**EXERCISE PROMPT**
Copy the records verbatim from the line with "Tap the reply" to the line with "will click(x=368, y=38).", including both of those lines.

** START DATA **

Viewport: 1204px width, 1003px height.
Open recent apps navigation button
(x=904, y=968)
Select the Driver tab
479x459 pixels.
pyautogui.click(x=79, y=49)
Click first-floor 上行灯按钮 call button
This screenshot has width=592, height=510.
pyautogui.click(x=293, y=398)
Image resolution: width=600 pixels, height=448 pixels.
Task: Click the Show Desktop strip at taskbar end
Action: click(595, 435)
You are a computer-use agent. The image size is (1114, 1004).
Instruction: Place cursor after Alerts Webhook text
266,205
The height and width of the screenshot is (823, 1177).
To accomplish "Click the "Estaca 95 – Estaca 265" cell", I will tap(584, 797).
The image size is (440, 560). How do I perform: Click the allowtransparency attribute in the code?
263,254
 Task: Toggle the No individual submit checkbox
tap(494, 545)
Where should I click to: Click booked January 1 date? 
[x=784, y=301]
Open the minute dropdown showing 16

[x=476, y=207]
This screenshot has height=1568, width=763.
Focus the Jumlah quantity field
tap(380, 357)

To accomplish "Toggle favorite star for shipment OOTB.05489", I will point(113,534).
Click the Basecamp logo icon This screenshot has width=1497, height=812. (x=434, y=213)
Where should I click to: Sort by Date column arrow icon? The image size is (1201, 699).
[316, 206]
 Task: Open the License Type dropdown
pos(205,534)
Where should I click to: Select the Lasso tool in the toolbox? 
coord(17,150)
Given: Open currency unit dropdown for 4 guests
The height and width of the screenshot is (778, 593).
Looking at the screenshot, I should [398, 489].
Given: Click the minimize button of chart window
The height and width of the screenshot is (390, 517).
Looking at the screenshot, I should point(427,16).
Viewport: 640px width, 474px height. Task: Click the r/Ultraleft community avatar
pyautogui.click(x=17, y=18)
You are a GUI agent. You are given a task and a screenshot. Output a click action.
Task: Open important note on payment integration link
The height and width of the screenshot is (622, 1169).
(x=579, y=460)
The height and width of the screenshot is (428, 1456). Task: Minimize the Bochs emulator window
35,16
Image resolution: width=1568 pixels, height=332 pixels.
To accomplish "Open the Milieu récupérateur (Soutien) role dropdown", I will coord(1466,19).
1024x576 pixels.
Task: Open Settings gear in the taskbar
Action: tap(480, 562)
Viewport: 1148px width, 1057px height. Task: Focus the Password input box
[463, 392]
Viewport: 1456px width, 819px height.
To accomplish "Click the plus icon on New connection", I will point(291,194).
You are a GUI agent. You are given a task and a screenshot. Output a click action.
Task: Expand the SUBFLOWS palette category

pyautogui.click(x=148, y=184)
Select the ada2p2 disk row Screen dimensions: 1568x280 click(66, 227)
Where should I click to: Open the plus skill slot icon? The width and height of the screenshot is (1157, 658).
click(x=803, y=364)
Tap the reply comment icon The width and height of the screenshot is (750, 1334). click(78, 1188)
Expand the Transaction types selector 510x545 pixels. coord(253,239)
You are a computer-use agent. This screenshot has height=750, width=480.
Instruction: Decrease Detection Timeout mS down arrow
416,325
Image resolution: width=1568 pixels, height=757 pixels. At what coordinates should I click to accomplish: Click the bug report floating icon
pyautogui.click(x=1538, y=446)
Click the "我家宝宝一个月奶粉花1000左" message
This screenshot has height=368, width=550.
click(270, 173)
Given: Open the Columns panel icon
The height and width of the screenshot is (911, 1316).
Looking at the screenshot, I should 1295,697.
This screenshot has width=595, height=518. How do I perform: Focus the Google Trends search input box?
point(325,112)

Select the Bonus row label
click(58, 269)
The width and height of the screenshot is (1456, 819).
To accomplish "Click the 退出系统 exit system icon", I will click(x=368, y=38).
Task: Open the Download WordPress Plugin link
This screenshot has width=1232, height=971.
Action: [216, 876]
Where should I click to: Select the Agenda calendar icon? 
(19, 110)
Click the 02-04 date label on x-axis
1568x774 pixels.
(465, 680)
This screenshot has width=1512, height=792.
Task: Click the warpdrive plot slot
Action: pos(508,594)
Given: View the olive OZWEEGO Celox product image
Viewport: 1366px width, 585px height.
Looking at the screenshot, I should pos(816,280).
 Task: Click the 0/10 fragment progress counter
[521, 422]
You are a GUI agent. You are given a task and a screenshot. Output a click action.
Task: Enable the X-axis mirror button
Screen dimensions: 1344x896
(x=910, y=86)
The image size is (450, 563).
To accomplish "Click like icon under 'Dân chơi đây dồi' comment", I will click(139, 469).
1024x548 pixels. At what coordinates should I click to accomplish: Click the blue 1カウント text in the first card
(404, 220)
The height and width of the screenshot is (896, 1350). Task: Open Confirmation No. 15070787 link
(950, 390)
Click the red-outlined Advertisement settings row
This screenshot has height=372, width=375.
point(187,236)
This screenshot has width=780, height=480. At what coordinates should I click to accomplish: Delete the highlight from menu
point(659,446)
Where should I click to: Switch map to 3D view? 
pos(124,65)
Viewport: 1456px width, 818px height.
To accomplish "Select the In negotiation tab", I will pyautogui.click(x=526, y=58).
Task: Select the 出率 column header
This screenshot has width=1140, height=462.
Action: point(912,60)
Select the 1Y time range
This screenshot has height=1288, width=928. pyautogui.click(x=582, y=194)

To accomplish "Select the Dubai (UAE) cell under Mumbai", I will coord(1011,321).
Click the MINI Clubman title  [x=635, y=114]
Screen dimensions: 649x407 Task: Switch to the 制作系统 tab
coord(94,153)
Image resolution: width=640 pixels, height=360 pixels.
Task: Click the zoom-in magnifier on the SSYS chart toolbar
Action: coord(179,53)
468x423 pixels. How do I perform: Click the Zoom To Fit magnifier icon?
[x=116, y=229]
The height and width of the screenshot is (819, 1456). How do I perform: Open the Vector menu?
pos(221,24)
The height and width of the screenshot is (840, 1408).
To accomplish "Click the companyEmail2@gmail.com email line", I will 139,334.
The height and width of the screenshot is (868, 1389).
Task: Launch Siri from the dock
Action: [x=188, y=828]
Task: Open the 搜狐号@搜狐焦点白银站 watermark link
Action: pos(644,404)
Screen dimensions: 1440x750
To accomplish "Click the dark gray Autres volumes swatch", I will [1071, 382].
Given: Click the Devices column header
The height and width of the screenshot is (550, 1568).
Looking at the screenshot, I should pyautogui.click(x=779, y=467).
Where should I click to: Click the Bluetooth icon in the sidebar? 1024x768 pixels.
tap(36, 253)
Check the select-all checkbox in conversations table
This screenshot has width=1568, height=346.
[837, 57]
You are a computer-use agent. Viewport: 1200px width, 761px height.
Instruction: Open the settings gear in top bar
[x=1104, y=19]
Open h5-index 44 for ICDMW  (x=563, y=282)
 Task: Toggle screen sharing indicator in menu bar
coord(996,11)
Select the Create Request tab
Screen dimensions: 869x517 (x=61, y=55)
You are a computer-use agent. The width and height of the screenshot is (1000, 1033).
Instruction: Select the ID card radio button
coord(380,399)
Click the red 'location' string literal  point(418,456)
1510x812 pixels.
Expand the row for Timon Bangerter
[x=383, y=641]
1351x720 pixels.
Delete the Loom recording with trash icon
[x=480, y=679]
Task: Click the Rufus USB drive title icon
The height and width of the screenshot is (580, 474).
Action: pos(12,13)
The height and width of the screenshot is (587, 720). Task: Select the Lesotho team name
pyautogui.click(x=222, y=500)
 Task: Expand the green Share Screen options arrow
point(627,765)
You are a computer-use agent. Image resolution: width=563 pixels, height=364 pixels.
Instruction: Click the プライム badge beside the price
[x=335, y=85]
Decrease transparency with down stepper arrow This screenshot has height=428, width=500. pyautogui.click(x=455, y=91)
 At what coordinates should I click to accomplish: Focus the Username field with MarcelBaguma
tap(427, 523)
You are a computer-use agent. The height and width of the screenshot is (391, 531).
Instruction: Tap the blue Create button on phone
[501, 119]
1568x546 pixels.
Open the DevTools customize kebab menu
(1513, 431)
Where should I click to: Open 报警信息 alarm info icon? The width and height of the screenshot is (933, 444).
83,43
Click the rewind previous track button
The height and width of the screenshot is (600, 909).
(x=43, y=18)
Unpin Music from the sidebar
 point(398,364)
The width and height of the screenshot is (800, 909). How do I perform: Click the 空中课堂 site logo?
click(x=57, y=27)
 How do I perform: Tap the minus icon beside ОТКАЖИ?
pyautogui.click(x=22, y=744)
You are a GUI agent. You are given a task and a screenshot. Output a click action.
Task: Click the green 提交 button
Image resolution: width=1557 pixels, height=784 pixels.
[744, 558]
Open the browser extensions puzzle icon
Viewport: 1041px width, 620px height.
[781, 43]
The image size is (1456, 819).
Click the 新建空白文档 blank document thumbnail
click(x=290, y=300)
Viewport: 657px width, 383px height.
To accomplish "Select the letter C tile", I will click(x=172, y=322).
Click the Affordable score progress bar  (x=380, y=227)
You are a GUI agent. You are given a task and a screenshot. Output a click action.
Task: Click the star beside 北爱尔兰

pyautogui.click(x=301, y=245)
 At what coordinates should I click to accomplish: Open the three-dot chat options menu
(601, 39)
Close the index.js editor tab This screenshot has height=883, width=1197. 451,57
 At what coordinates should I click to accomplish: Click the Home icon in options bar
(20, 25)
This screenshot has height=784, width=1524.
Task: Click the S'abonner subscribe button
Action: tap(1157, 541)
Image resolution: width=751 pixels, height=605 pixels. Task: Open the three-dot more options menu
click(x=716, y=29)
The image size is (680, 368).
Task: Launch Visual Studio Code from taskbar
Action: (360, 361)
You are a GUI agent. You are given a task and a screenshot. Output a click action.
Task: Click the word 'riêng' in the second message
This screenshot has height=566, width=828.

** END DATA **

**OUTPUT OF THE EXERCISE**
Tap the reply comment icon The width and height of the screenshot is (750, 1334). click(78, 1188)
Expand the Transaction types selector 510x545 pixels. coord(253,239)
You are a computer-use agent. This screenshot has height=750, width=480.
Instruction: Decrease Detection Timeout mS down arrow
416,325
Image resolution: width=1568 pixels, height=757 pixels. At what coordinates should I click to accomplish: Click the bug report floating icon
pyautogui.click(x=1538, y=446)
Click the "我家宝宝一个月奶粉花1000左" message
This screenshot has height=368, width=550.
click(270, 173)
Given: Open the Columns panel icon
The height and width of the screenshot is (911, 1316).
Looking at the screenshot, I should 1295,697.
This screenshot has width=595, height=518. How do I perform: Focus the Google Trends search input box?
point(325,112)

Select the Bonus row label
click(58, 269)
The width and height of the screenshot is (1456, 819).
To accomplish "Click the 退出系统 exit system icon", I will click(x=368, y=38).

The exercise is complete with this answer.